Implement robust error handling in agents:

def safe_agent_invoke(agent, inputs: dict, default_response: str = "Analysis unavailable") -> str:
    """Safely invoke agent with error handling."""
    
    try:
        result = agent.invoke(inputs)
        return result.get("output", default_response)
    
    except Exception as e:
        logger.error(f"Agent invocation failed: {e}")
        return f"{default_response}. Error: {str(e)}"

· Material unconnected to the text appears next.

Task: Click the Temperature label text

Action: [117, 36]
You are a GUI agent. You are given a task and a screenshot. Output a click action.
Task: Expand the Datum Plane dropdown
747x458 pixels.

def create_resilient_analyst(toolkit: AgentToolkit, config: dict) -> dict:
    """Create analyst with built-in resilience."""
    
    base_agent = create_custom_analyst(toolkit, config)
    
    def resilient_invoke(inputs: dict):
        # Add retry logic
        max_retries = 3
        for attempt in range(max_retries):
            try:
                return base_agent.invoke(inputs)
            except Exception as e:
                if attempt == max_retries - 1:
                    # Final attempt failed
                    return {
                        "output": "Analysis failed after multiple attempts",
                        "error": str(e),
                        "confidence": 0.0
                    }
                # Wait before retry
                time.sleep(2 ** attempt)  # Exponential backoff
        
    base_agent.invoke = resilient_invoke
    return base_agent

This guide provides a comprehensive foundation for developing and extending agents in the TradingAgents framework. Follow these patterns and best practices to create robust, testable, and performant agents.